The Employer-Employee Disconnect on Compensation: Only Half of Workers Feel Pay is Fair

October 30th, 2014
Written by: Elizabeth Richards

We’ve been saying for a while that employee compensation requires a strategy and a plan. And organizations are starting to get the message. But it takes time.  That’s why a recent Washington Post article poked the employee compensation hornet’s nest by highlighting that “only one half of employees felt they were paid fairly compared to other people in similar positions at their organization.”

According to the article, “Unhappy with your raise this year?

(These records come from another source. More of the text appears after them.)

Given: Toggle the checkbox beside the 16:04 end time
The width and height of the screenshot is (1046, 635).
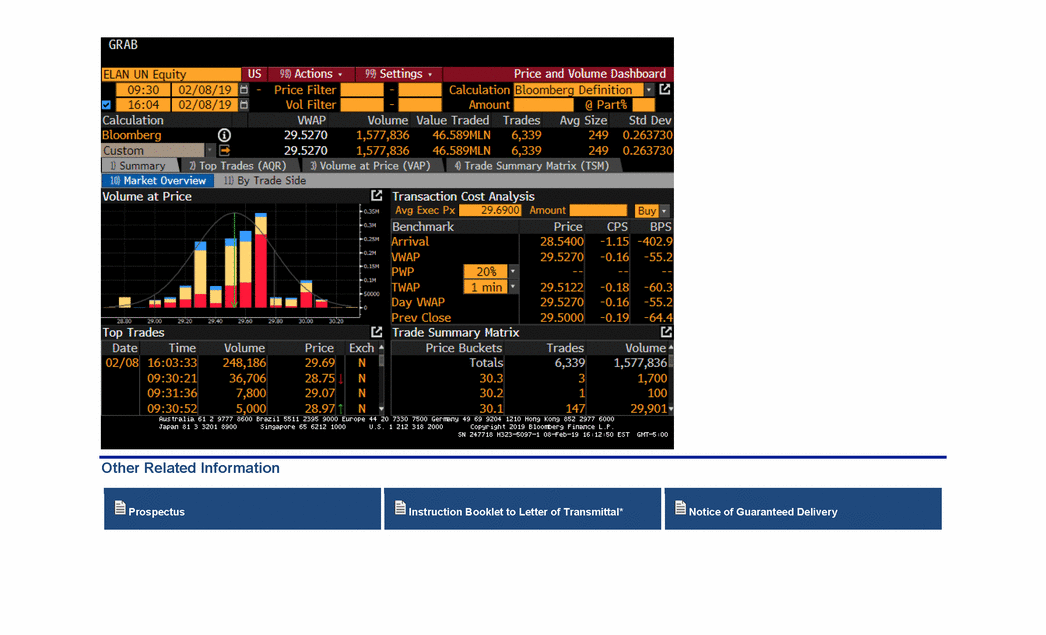Looking at the screenshot, I should coord(107,105).
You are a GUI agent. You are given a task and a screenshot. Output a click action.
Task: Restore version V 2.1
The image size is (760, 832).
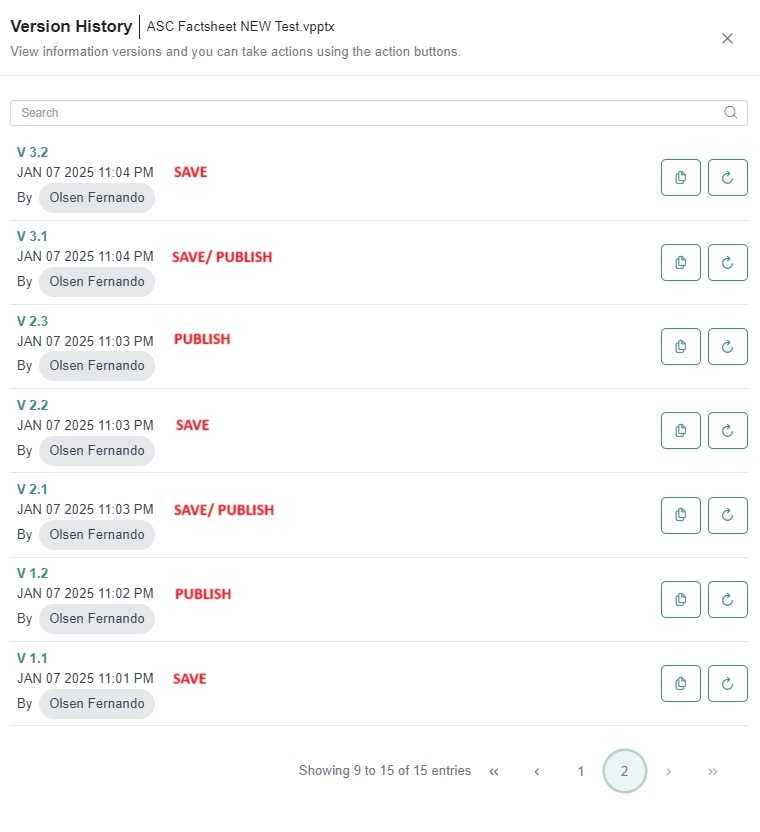[728, 515]
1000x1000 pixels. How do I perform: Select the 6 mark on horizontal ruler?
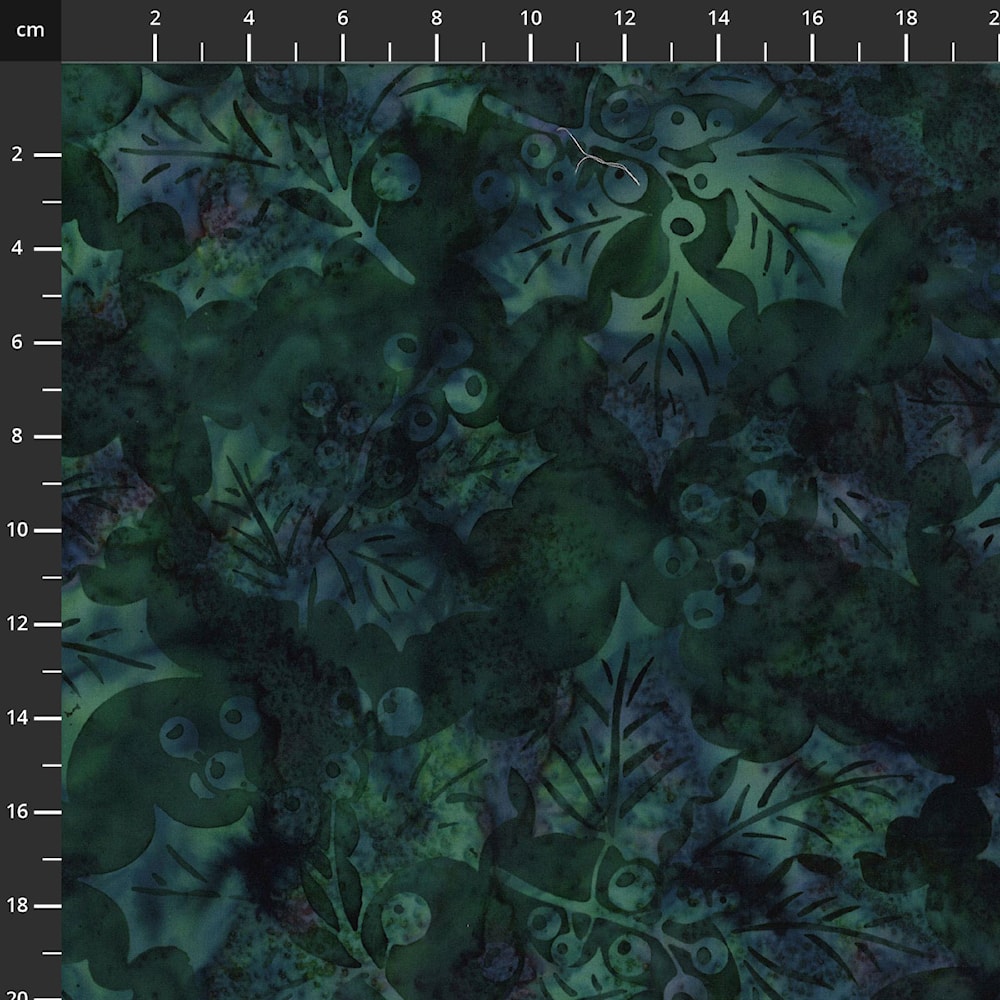343,18
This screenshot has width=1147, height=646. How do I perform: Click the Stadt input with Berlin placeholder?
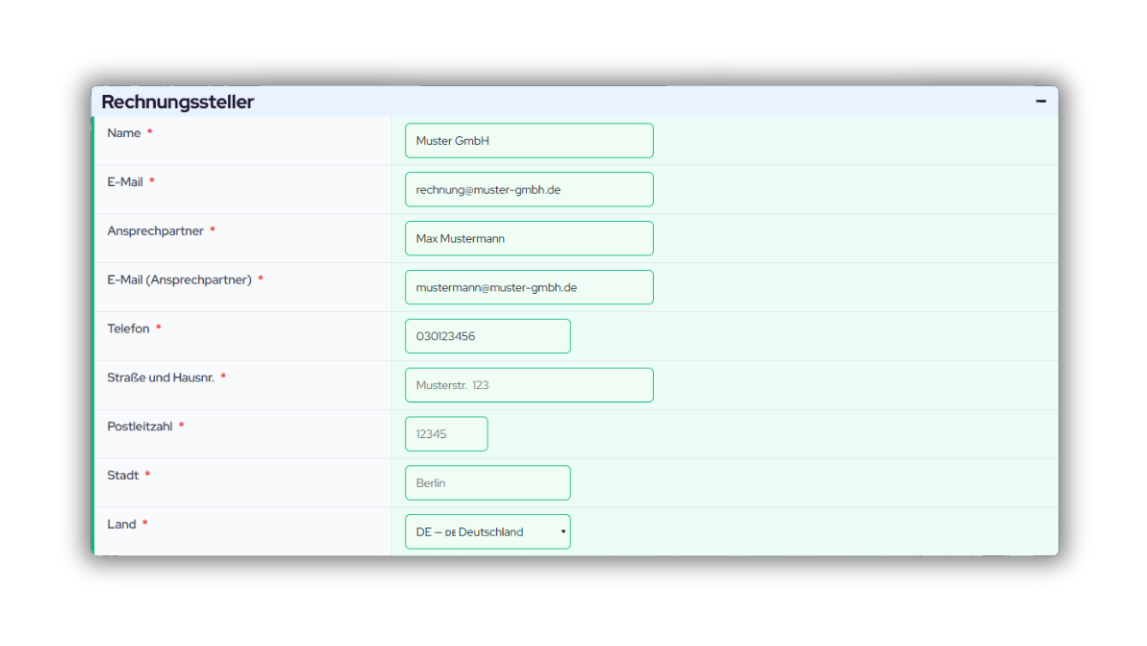tap(487, 483)
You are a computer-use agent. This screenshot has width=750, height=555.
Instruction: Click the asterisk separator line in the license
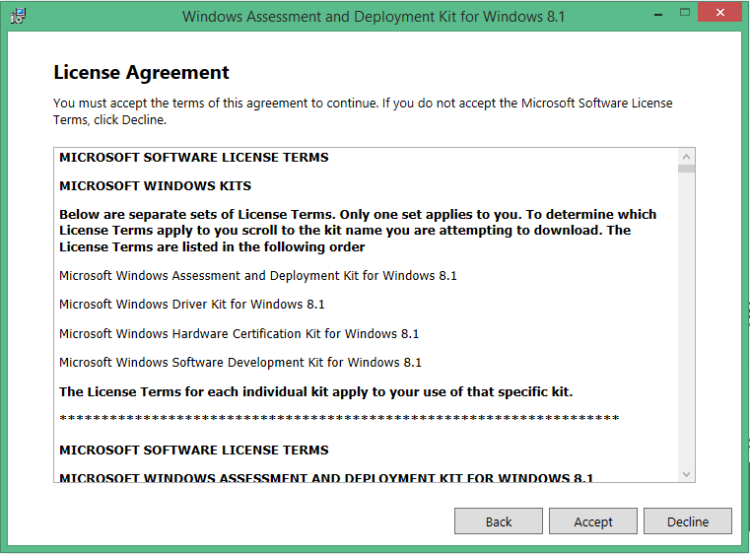(x=339, y=418)
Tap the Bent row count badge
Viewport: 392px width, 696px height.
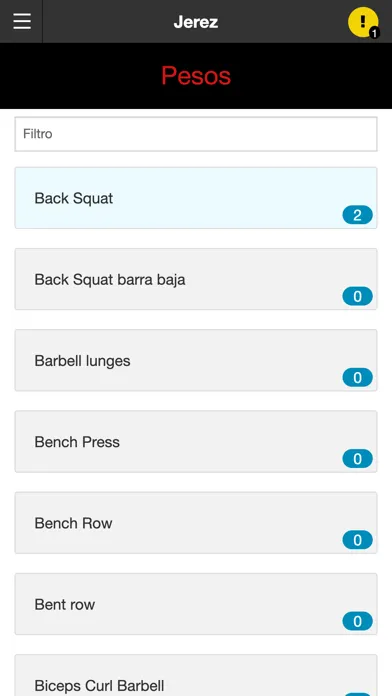(x=357, y=621)
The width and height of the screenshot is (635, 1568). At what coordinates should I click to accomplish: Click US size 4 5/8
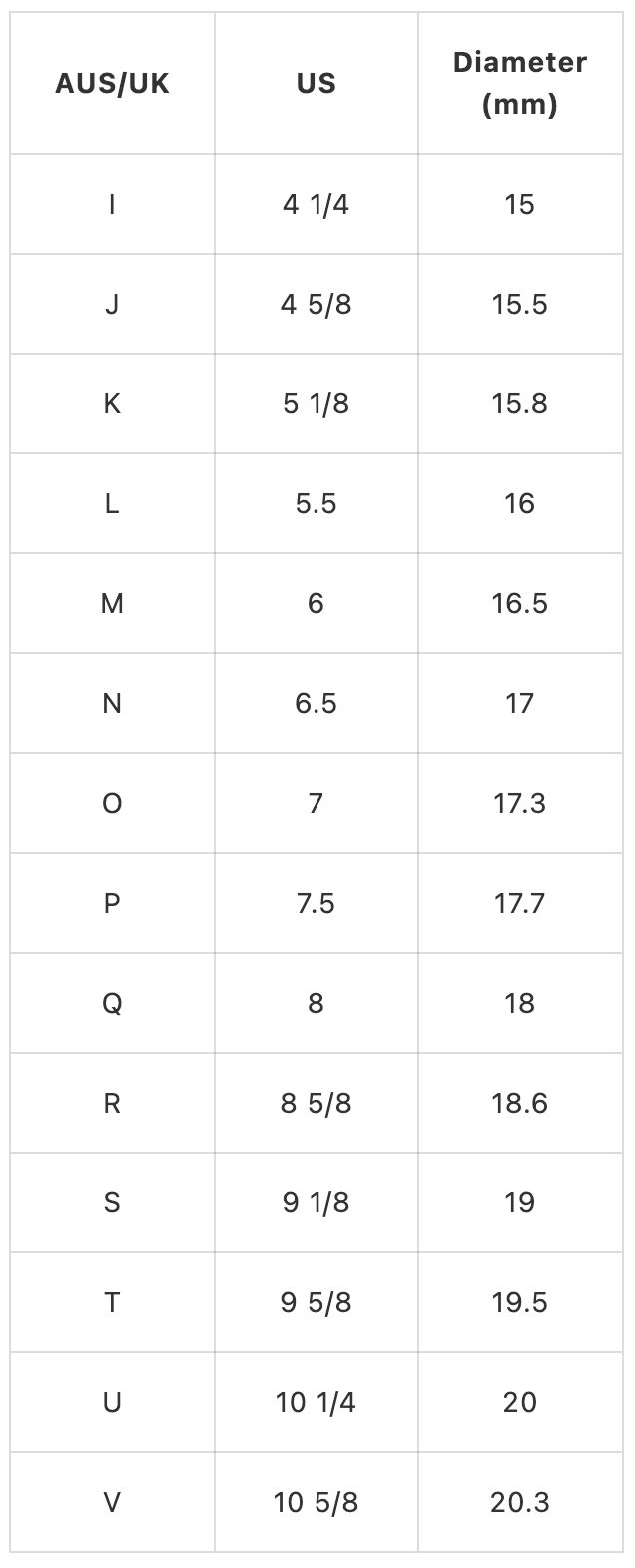[316, 304]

In Washington, you’re not alone.

A Towers Watson study suggests companies aren’t doing a good job of rewarding high performers or communicating their pay decisions to employees, (finding that) only one half of employees felt they were paid fairly compared to other people in similar positions at their organization, and less than half reported a clear link between pay and performance.

Uh oh.  The perception by employees that compensation is unfair leads to all manner of bad outcomes and vulnerabilities for employers, including employee churn and dissatisfaction, lower morale and reduced performance levels.

So, are organizations being “penny wise and pound foolish” by paying lower salaries to some employees vs. others in similar positions? Perhaps, but not necessarily.  Remember, the study represents the employees’ perception.  Therefore, it could be that the employer:

  • Has a coherent compensation strategy and plan but has done a poor job of communicating the rationale to employees;
  • Implemented an outdated compensation plan which was relevant years ago–but has not been revisited since; or
  • Rolled out a compensation plan that is inherently flawed—for example, it doesn’t take into account the right market benchmarks.

In any of these situations, the solution includes these elements:

  1. Invest in a thorough, expertly developed compensation assessment and strategy.  The cost isn’t insignificant, but it pales in comparison to your overall labor costs;
  2. Make sure the implementation includes an effective employee communication component. The importance of this cannot be overstated; and
  3. Plan to revisit the compensation plan no more than three years from when it was implemented.  Things change—salaries, trends, perceptions—and no compensation plan remains relevant for more than three years.

In a future blog post we will deal with the study’s other finding:  that “less than half (of respondents) reported a clear link between pay and performance.”